### Records shown:
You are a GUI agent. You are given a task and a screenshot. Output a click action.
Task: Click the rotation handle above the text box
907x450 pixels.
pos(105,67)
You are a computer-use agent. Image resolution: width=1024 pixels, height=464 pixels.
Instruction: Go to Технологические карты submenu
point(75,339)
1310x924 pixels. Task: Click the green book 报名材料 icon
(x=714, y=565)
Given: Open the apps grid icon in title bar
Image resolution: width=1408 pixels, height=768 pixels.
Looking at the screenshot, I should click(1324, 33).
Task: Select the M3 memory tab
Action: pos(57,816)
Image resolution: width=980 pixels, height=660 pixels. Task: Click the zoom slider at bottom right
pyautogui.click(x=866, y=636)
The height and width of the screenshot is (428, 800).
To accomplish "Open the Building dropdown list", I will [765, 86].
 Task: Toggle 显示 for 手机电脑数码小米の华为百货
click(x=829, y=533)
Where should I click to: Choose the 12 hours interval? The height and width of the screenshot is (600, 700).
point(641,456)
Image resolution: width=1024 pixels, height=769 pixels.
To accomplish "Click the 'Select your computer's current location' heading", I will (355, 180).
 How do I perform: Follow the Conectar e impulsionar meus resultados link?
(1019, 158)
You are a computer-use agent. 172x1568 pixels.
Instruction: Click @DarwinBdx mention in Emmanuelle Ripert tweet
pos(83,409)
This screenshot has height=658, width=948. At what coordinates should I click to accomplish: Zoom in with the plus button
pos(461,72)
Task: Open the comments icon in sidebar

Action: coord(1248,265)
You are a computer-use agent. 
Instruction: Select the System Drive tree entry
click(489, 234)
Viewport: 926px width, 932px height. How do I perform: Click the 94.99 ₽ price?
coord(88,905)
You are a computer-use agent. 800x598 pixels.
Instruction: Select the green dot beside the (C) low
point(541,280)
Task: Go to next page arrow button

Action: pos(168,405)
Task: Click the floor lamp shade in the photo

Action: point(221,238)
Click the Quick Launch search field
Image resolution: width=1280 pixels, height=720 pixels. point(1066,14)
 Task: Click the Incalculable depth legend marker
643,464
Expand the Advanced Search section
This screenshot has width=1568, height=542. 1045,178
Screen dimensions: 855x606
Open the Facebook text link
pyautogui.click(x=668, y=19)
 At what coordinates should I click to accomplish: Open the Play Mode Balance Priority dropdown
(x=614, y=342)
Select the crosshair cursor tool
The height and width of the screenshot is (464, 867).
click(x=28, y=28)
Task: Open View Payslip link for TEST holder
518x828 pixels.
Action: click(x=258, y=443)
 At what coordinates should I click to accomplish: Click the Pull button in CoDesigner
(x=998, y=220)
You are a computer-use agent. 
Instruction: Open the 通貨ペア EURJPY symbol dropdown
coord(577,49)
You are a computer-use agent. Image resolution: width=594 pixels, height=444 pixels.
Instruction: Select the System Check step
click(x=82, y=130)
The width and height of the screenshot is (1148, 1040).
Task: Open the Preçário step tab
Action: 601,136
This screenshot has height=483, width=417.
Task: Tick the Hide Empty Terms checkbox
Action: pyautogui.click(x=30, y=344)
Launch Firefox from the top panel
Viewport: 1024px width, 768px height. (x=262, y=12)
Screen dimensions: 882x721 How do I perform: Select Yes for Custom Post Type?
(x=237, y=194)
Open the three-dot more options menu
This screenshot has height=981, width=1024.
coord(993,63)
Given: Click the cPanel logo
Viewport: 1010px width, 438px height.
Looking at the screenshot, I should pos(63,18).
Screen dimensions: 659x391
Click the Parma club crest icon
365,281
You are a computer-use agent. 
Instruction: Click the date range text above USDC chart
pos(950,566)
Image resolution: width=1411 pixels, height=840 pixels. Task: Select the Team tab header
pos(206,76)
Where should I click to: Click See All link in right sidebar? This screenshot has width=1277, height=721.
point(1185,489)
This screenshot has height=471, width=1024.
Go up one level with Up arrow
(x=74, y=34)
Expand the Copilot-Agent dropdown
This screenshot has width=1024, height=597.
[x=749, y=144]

### Activity:
Every line of the material should come back unchanged.

### Result:
You are a GUI agent. You are given a task and a screenshot. Output a click action.
Task: Click the rotation handle above the text box
907x450 pixels.
pos(105,67)
You are a computer-use agent. Image resolution: width=1024 pixels, height=464 pixels.
Instruction: Go to Технологические карты submenu
point(75,339)
1310x924 pixels. Task: Click the green book 报名材料 icon
(x=714, y=565)
Given: Open the apps grid icon in title bar
Image resolution: width=1408 pixels, height=768 pixels.
Looking at the screenshot, I should click(1324, 33).
Task: Select the M3 memory tab
Action: pos(57,816)
Image resolution: width=980 pixels, height=660 pixels. Task: Click the zoom slider at bottom right
pyautogui.click(x=866, y=636)
The height and width of the screenshot is (428, 800).
To accomplish "Open the Building dropdown list", I will [765, 86].
 Task: Toggle 显示 for 手机电脑数码小米の华为百货
click(x=829, y=533)
Where should I click to: Choose the 12 hours interval? The height and width of the screenshot is (600, 700).
point(641,456)
Image resolution: width=1024 pixels, height=769 pixels.
To accomplish "Click the 'Select your computer's current location' heading", I will (355, 180).
 How do I perform: Follow the Conectar e impulsionar meus resultados link?
(1019, 158)
You are a computer-use agent. 172x1568 pixels.
Instruction: Click @DarwinBdx mention in Emmanuelle Ripert tweet
pos(83,409)
This screenshot has height=658, width=948. At what coordinates should I click to accomplish: Zoom in with the plus button
pos(461,72)
Task: Open the comments icon in sidebar

Action: coord(1248,265)
You are a computer-use agent. 
Instruction: Select the System Drive tree entry
click(489, 234)
Viewport: 926px width, 932px height. How do I perform: Click the 94.99 ₽ price?
coord(88,905)
You are a computer-use agent. 800x598 pixels.
Instruction: Select the green dot beside the (C) low
point(541,280)
Task: Go to next page arrow button

Action: pos(168,405)
Task: Click the floor lamp shade in the photo

Action: point(221,238)
Click the Quick Launch search field
Image resolution: width=1280 pixels, height=720 pixels. point(1066,14)
 Task: Click the Incalculable depth legend marker
643,464
Expand the Advanced Search section
This screenshot has width=1568, height=542. 1045,178
Screen dimensions: 855x606
Open the Facebook text link
pyautogui.click(x=668, y=19)
 At what coordinates should I click to accomplish: Open the Play Mode Balance Priority dropdown
(x=614, y=342)
Select the crosshair cursor tool
The height and width of the screenshot is (464, 867).
click(x=28, y=28)
Task: Open View Payslip link for TEST holder
518x828 pixels.
Action: click(x=258, y=443)
 At what coordinates should I click to accomplish: Click the Pull button in CoDesigner
(x=998, y=220)
You are a computer-use agent. 
Instruction: Open the 通貨ペア EURJPY symbol dropdown
coord(577,49)
You are a computer-use agent. Image resolution: width=594 pixels, height=444 pixels.
Instruction: Select the System Check step
click(x=82, y=130)
The width and height of the screenshot is (1148, 1040).
Task: Open the Preçário step tab
Action: 601,136
This screenshot has height=483, width=417.
Task: Tick the Hide Empty Terms checkbox
Action: pyautogui.click(x=30, y=344)
Launch Firefox from the top panel
Viewport: 1024px width, 768px height. (x=262, y=12)
Screen dimensions: 882x721 How do I perform: Select Yes for Custom Post Type?
(x=237, y=194)
Open the three-dot more options menu
This screenshot has height=981, width=1024.
coord(993,63)
Given: Click the cPanel logo
Viewport: 1010px width, 438px height.
Looking at the screenshot, I should pos(63,18).
Screen dimensions: 659x391
Click the Parma club crest icon
365,281
You are a computer-use agent. 
Instruction: Click the date range text above USDC chart
pos(950,566)
Image resolution: width=1411 pixels, height=840 pixels. Task: Select the Team tab header
pos(206,76)
Where should I click to: Click See All link in right sidebar? This screenshot has width=1277, height=721.
point(1185,489)
This screenshot has height=471, width=1024.
Go up one level with Up arrow
(x=74, y=34)
Expand the Copilot-Agent dropdown
This screenshot has width=1024, height=597.
[x=749, y=144]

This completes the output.